И все стали быстро садиться в автобусы, забывая взять еду, пожитки, а самое главное – собак… Альма крутилась в ногах, напоминая о себе, и внучка обняла ее за шею с криком «Альму возьму!», но на нее сердито прикрикнул дед: «Цыц! Не до Альмы сейчас!..» И враз все уехали…
Только к вечеру обиженная Альма вышла на улицу и с ужасом увидела, что все село – пусто… Никого, кроме собак и кошек, кур да гусей… Бесхозный скотный двор, а не село. И всю ночь по саду ходили обезумевшие звери и птицы, не обращая друг на друга внимания, не задираясь и не крича… Тихо ходили и только поглядывали на горизонт, где висело ночное солнце… И Альма поняла, что горе выглядит так…
Под утро Альма вернулась в свой дом, легла на ступеньки и стала думать, что делать дальше. И сколько ни думала, ничего придумать не могла… И заснула от отчаяния. А проснувшись, впервые почувствовала жажду и голод, и этот голод подсказал ей, что делать дальше… Альма поняла, что надо есть, пить и охранять дом… Для этого она родилась на свет. А там, глядишь, и хозяева вернутся… Не сдурели же они – бросать такой дом?..

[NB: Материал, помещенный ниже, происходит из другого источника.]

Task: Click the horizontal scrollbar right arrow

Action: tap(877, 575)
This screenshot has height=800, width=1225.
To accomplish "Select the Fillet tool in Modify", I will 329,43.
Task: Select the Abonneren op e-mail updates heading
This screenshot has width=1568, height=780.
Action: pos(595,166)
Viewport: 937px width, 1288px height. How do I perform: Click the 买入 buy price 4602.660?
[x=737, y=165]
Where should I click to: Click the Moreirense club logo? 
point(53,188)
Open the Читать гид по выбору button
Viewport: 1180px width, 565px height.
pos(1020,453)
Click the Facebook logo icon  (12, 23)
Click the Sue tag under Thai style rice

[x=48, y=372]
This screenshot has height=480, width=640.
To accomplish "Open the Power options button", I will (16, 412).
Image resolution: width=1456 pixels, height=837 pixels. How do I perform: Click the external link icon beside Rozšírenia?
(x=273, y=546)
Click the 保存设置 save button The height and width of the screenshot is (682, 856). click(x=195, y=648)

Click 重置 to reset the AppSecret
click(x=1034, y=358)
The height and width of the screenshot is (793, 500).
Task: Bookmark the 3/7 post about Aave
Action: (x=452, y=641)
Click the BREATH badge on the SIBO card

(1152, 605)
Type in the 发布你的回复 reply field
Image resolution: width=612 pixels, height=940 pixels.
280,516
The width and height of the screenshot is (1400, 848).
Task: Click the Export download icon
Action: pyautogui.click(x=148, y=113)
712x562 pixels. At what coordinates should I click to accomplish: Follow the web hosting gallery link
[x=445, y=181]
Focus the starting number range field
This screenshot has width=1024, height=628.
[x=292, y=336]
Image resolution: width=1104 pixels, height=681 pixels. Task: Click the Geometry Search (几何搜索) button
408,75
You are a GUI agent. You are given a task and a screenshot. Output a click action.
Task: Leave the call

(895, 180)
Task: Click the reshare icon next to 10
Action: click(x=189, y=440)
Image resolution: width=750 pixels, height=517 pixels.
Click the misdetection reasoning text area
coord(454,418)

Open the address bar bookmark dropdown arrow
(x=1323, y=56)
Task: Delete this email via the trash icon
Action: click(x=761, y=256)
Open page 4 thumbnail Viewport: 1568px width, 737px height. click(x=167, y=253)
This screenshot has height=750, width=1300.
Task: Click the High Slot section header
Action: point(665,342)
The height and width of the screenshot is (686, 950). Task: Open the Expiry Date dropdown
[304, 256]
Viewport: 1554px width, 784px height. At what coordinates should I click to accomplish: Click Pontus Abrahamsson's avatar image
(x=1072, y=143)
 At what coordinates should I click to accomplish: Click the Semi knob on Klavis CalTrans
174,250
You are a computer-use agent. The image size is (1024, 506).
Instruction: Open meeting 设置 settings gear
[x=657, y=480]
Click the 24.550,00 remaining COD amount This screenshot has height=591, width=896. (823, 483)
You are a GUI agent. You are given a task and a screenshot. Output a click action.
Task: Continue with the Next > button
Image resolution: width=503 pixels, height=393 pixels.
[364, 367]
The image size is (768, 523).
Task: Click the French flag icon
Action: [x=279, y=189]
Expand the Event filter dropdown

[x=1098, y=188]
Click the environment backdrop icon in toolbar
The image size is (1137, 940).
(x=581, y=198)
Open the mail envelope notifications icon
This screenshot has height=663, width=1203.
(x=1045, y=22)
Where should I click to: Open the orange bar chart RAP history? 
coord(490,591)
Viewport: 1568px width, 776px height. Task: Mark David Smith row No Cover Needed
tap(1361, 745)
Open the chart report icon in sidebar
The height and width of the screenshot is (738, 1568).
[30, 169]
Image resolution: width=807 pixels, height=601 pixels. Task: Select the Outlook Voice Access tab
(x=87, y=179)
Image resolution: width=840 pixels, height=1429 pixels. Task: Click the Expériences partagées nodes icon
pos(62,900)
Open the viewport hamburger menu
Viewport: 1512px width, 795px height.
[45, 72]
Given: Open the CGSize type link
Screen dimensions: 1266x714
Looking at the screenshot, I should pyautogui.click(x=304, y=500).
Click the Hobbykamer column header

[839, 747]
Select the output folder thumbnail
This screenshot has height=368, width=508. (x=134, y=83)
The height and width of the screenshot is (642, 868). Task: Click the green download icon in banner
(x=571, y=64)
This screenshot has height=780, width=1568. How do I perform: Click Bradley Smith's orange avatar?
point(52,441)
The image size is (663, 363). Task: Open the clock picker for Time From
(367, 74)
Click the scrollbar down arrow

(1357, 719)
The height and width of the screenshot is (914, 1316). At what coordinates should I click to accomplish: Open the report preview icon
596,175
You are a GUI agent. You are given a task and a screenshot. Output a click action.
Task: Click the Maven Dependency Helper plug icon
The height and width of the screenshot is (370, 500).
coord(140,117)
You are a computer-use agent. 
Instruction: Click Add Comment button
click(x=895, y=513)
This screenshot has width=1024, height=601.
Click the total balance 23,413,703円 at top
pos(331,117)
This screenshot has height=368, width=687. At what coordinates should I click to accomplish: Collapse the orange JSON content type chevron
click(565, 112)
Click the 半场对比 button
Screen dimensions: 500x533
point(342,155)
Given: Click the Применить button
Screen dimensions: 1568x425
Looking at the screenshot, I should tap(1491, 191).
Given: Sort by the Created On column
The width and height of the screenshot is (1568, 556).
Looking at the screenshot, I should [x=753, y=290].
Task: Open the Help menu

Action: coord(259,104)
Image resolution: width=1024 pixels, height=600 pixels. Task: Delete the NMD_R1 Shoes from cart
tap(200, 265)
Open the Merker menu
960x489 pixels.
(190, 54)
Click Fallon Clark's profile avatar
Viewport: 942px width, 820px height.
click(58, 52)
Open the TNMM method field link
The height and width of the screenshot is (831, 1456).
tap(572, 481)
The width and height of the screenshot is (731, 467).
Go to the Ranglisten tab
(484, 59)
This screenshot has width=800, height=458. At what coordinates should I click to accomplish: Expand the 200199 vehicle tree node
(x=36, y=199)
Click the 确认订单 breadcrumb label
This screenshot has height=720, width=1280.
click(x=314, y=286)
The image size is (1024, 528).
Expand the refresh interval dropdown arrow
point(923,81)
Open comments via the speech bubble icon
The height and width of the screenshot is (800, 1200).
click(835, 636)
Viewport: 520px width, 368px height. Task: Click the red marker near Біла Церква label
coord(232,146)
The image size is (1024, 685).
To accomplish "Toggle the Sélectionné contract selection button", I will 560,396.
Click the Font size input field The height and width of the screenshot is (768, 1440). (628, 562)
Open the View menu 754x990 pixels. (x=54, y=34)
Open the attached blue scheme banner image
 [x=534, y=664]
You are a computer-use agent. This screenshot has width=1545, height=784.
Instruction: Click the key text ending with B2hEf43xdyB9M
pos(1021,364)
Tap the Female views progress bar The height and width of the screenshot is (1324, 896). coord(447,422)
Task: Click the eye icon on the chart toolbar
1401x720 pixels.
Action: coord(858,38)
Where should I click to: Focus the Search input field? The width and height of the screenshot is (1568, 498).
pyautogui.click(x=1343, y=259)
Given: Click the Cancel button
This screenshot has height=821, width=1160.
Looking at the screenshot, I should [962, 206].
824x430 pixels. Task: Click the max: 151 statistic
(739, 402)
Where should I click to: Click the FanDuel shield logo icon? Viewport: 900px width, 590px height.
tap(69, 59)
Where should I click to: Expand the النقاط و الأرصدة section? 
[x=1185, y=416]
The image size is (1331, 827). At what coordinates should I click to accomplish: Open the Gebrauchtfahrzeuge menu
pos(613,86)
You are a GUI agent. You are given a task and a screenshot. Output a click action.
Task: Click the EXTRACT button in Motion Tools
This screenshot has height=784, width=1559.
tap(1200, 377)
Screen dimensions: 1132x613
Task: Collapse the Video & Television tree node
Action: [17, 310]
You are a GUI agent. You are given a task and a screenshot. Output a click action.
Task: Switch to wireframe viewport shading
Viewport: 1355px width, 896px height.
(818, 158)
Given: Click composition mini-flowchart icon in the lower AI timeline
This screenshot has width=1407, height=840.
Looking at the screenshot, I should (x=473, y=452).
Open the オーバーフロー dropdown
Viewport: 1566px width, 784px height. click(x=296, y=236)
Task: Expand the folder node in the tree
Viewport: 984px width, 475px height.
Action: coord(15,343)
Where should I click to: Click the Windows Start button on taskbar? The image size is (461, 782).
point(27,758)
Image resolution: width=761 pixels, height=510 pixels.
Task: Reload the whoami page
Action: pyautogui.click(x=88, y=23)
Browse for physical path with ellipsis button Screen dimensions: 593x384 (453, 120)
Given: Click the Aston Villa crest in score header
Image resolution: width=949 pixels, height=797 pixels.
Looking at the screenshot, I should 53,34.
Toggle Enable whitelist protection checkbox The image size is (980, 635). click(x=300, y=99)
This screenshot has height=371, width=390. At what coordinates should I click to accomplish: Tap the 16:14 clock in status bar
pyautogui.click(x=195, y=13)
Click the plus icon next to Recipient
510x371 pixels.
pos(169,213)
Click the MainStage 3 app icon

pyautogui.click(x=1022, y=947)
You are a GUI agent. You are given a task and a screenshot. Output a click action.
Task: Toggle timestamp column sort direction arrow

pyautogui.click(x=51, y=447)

И Альма занялась делом. Она доедала валявшиеся остатки еды, пила воду из луж и обходила забор, иногда потявкивая на всякий случай, чтобы никто чужой не подходил… Только, к ее ужасу, никто чужой и не подходил!..
А через три дня вдруг села на плетень ворона. Наглая старая ворона, которую Альма давно знала и не любила за то, что та так и норовила чего-нибудь склевать в огороде… Она и на этот раз нацелилась глазом в огород, но Альма зарычала, предупреждая: мол, не дури, хвост выдеру!